Jean-Pierre told reporters aboard Air Force One that the 81-year-old president was merely expressing how “incredibly proud” he was of Finnegan when Biden suggested New Guinea natives had eaten him in 1944.
“You saw the president, he was incredibly proud of his uncle’s service in uniform. You saw him at the war memorial. It was incredibly emotional and important to him,” Jean-Pierre said en route to Philadelphia, where Biden was making his third consecutive day of campaign visits to the Keystone State.
“You saw him respond to all of you when asked about the moment yesterday and his uncle, who lost his life when the military aircraft he was on crashed in the Pacific after taking off near New Guinea.”
The press secretary cut short follow-up questions, citing the presidential plane’s approach to the Philadelphia airport.
Biden indicated that cannibals finished off Finnegan after visiting a Scranton, Pa., war memorial that bears his uncle’s name.
“He got shot down in an area where there were a lot of cannibals at the time. They never recovered his body, but the government went back when I went down there and they checked and found some parts of the plane,” Biden told reporters in Scranton, where he was born and lived off and on until he was 10 years old.
Later Wednesday, Biden told steelworkers in Pittsburgh that Ambrose Finnegan “got shot down in New Guinea and they never found the body because there used to be — there were a lot of cannibals, for real, in that part of New Guinea.”

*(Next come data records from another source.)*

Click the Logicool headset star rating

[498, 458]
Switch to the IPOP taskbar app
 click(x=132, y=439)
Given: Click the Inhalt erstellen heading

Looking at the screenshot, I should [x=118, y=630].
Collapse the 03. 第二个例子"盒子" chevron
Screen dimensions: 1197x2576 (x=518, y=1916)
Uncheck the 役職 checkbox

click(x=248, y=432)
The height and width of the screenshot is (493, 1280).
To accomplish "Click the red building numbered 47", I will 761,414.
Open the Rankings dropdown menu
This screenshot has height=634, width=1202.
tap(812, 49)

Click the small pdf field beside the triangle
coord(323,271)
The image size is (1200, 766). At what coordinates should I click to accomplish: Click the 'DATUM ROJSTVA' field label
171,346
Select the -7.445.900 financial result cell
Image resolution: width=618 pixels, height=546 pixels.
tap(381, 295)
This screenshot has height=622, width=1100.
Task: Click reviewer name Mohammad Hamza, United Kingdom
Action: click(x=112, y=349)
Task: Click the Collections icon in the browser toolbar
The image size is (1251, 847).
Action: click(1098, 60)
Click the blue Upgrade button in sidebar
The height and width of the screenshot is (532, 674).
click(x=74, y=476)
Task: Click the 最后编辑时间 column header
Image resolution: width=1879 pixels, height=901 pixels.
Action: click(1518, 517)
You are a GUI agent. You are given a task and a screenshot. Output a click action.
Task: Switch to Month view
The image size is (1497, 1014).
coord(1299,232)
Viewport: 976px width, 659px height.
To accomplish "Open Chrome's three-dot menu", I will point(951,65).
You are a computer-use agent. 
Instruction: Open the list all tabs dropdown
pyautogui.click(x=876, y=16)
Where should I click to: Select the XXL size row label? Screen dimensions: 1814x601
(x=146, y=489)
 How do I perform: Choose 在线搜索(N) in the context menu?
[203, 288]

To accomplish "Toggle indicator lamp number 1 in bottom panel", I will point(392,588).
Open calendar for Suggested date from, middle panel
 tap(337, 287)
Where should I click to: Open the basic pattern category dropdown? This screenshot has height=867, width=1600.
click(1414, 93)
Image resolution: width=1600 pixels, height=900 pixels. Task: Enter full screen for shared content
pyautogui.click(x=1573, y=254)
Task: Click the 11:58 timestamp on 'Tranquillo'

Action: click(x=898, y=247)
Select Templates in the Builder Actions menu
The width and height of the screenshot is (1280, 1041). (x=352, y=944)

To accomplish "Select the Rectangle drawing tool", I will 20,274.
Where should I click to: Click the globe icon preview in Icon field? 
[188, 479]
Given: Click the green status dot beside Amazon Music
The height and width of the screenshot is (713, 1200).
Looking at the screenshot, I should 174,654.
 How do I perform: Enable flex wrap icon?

The official US military account of Finnegan’s death, referenced by Jean-Pierre, contradicts the president’s story.
“For unknown reasons, this plane was forced to ditch in the ocean off the north coast of New Guinea. Both engines failed at low altitude, and the aircraft’s nose hit the water hard,” the Pentagon’s Defense POW/MIA Accounting Agency says.
“Three men failed to emerge from the sinking wreck and were lost in the crash. One crew member survived and was rescued by a passing barge. An aerial search the next day found no trace of the missing aircraft or the lost crew members.”
Biden has a long history of telling provably false personal anecdotes, or dubious tales for which there is no documentation, in an attempt to connect to his audiences — in this case, Pennsylvania voters who could determine the outcome of his bid for a second term against former President Donald Trump.